▶ **OBJECTIVE**:
Print every line of the data below verbatim, omitting the pictures.

▶ **SUPPLIED RECORDS**:
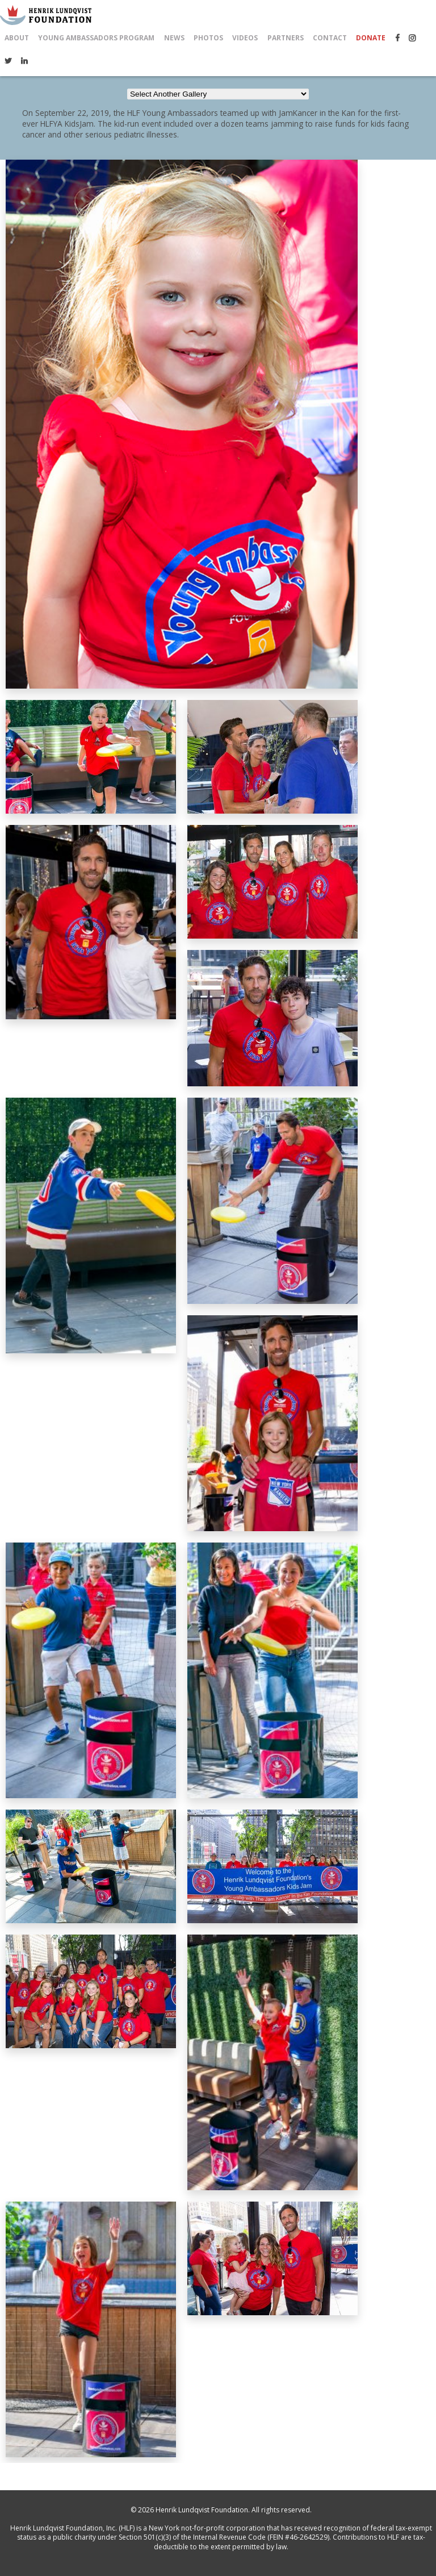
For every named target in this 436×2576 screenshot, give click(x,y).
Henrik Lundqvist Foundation (202, 2510)
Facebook (397, 38)
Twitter (8, 60)
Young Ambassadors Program (96, 38)
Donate (370, 38)
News (174, 38)
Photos (208, 38)
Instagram (412, 38)
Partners (285, 38)
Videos (245, 38)
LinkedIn (24, 60)
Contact (330, 38)
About (17, 38)
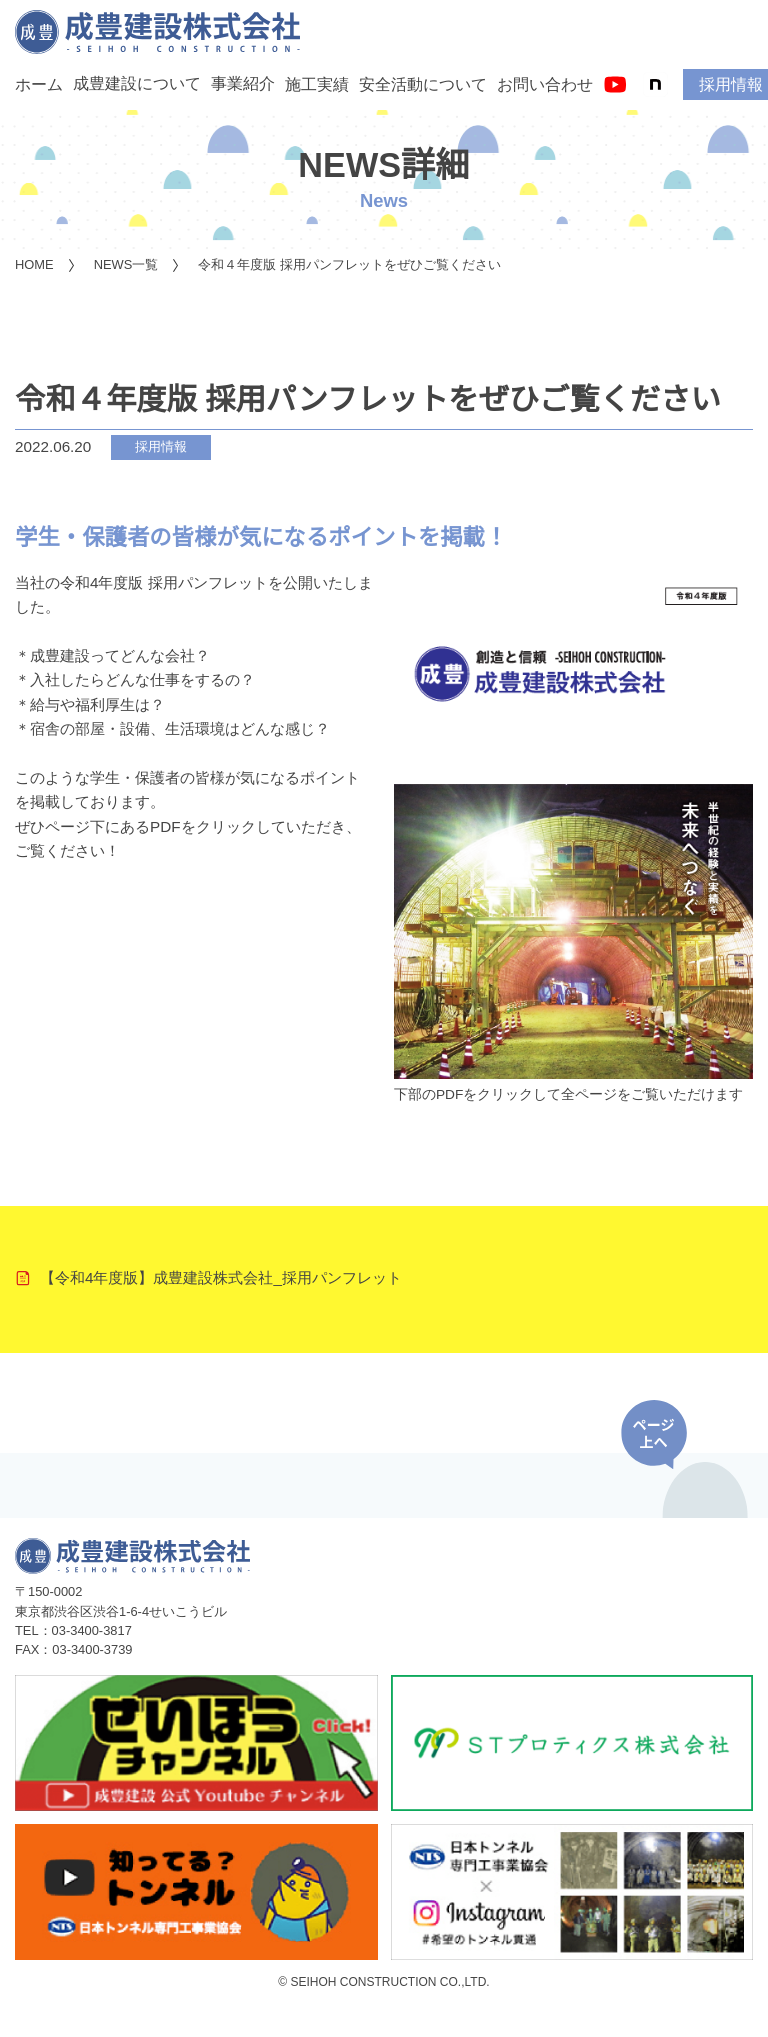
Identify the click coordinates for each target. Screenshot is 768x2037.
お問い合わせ (545, 84)
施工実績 (317, 84)
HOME (34, 264)
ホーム (39, 84)
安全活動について (423, 84)
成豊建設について (137, 83)
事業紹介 (243, 83)
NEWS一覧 (126, 264)
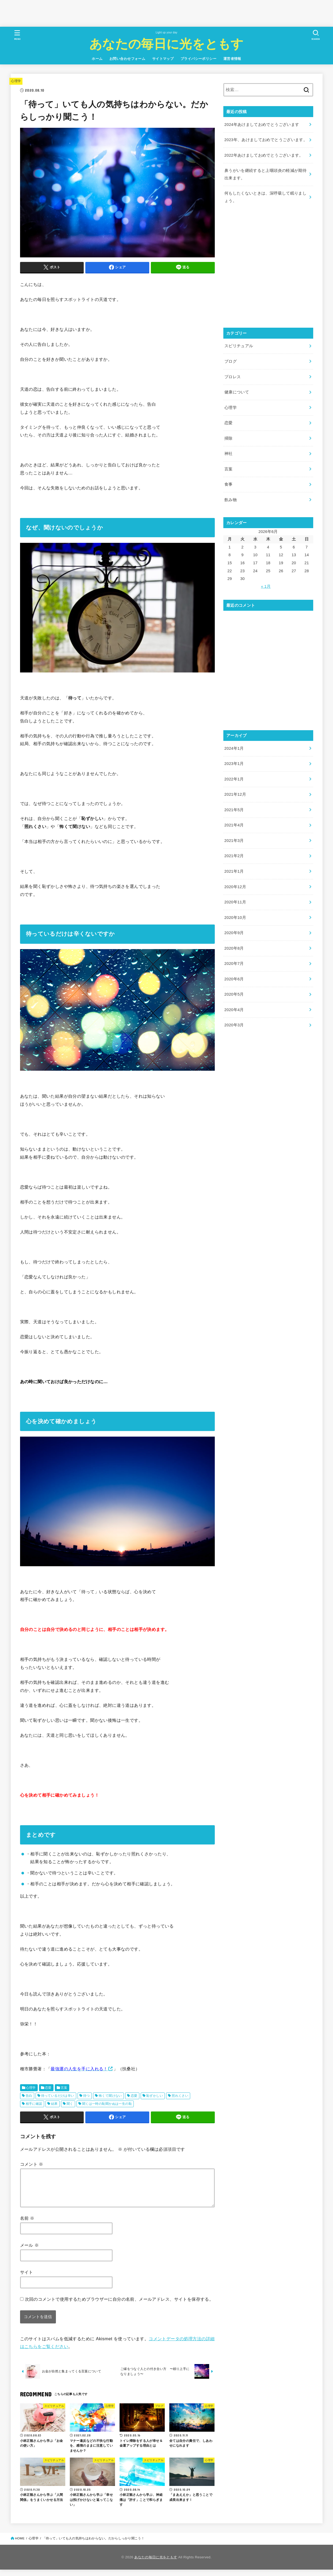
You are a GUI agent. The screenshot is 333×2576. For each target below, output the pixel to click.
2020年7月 (234, 963)
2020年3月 (234, 1025)
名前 (27, 2224)
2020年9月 (234, 933)
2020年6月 (234, 979)
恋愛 (48, 2088)
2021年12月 (235, 794)
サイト (26, 2278)
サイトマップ (163, 59)
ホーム (97, 59)
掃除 (228, 438)
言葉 (64, 2088)
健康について (236, 392)
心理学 (16, 81)
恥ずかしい (154, 2096)
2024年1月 (234, 748)
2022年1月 (234, 779)
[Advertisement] (97, 12)
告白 (29, 2096)
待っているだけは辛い (57, 2096)
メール (29, 2251)
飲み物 (230, 500)
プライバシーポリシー (198, 59)
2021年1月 (234, 871)
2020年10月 (235, 917)
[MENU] (17, 35)
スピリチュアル (238, 346)
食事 (228, 484)
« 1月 (266, 586)
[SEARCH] (316, 35)
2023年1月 (234, 763)
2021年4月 (234, 825)
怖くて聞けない (110, 2096)
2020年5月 (234, 994)
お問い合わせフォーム (127, 59)
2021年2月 (234, 856)
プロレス (232, 377)
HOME (20, 2544)
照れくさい (180, 2096)
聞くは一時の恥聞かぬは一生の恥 (107, 2104)
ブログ (230, 361)
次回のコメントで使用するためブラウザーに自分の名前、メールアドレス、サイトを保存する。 (119, 2305)
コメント (31, 2164)
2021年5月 (234, 810)
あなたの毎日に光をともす (166, 43)
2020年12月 (235, 887)
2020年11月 (235, 902)
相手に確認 (34, 2104)
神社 (228, 453)
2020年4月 (234, 1010)
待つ (86, 2096)
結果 (54, 2104)
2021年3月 (234, 840)
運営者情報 (232, 59)
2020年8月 (234, 948)
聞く (70, 2104)
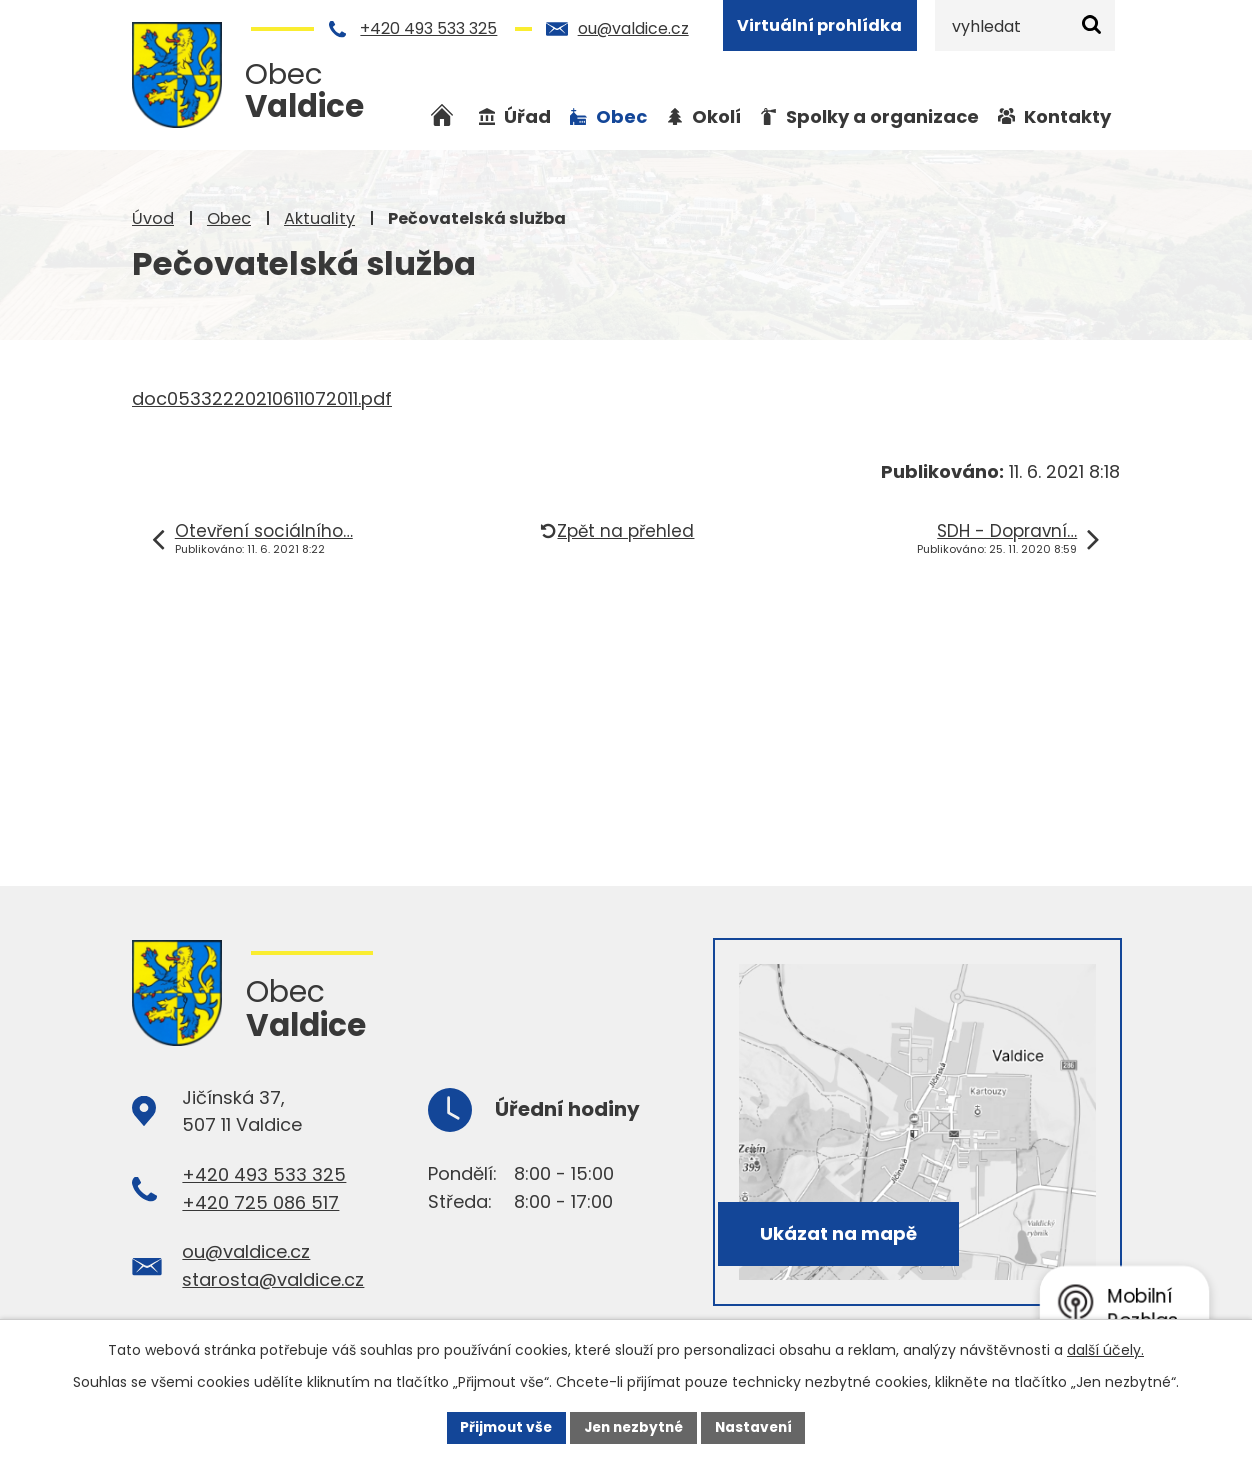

▶ **FINAL ANSWER**:
For every named target in this 436×2576 screenshot, give click(x,y).
Henrik Lundqvist Foundation (202, 2510)
Facebook (397, 38)
Twitter (8, 60)
Young Ambassadors Program (96, 38)
Donate (370, 38)
News (174, 38)
Photos (208, 38)
Instagram (412, 38)
Partners (285, 38)
Videos (245, 38)
LinkedIn (24, 60)
Contact (330, 38)
About (17, 38)
Identify the click coordinates for each target. Screenshot is 768x2037.
お問い合わせ (545, 84)
施工実績 (317, 84)
HOME (34, 264)
ホーム (39, 84)
安全活動について (423, 84)
成豊建設について (137, 83)
事業紹介 (243, 83)
NEWS一覧 (126, 264)
You are a GUI agent. The screenshot is 333×2576. For each target below, output the pixel to click.
2020年7月 (234, 963)
2020年3月 (234, 1025)
名前 (27, 2224)
2020年9月 (234, 933)
2020年6月 (234, 979)
恋愛 (48, 2088)
2021年12月 (235, 794)
サイト (26, 2278)
サイトマップ (163, 59)
ホーム (97, 59)
掃除 (228, 438)
言葉 (64, 2088)
健康について (236, 392)
心理学 (16, 81)
恥ずかしい (154, 2096)
2024年1月 (234, 748)
2022年1月 (234, 779)
[Advertisement] (97, 12)
告白 (29, 2096)
待っているだけは辛い (57, 2096)
メール (29, 2251)
飲み物 (230, 500)
プライバシーポリシー (198, 59)
2021年1月 (234, 871)
2020年10月 (235, 917)
[MENU] (17, 35)
スピリチュアル (238, 346)
食事 (228, 484)
« 1月 (266, 586)
[SEARCH] (316, 35)
2023年1月 (234, 763)
2021年4月 (234, 825)
怖くて聞けない (110, 2096)
2020年5月 (234, 994)
お問い合わせフォーム (127, 59)
2021年2月 (234, 856)
プロレス (232, 377)
HOME (20, 2544)
照れくさい (180, 2096)
聞くは一時の恥聞かぬは一生の恥 (107, 2104)
ブログ (230, 361)
次回のコメントで使用するためブラウザーに自分の名前、メールアドレス、サイトを保存する。 (119, 2305)
コメント (31, 2164)
2021年5月 (234, 810)
あなたの毎日に光をともす (166, 43)
2020年12月 (235, 887)
2020年11月 (235, 902)
相手に確認 (34, 2104)
神社 (228, 453)
2020年4月 (234, 1010)
待つ (86, 2096)
結果 (54, 2104)
2021年3月 (234, 840)
運営者情報 (232, 59)
2020年8月 (234, 948)
聞く (70, 2104)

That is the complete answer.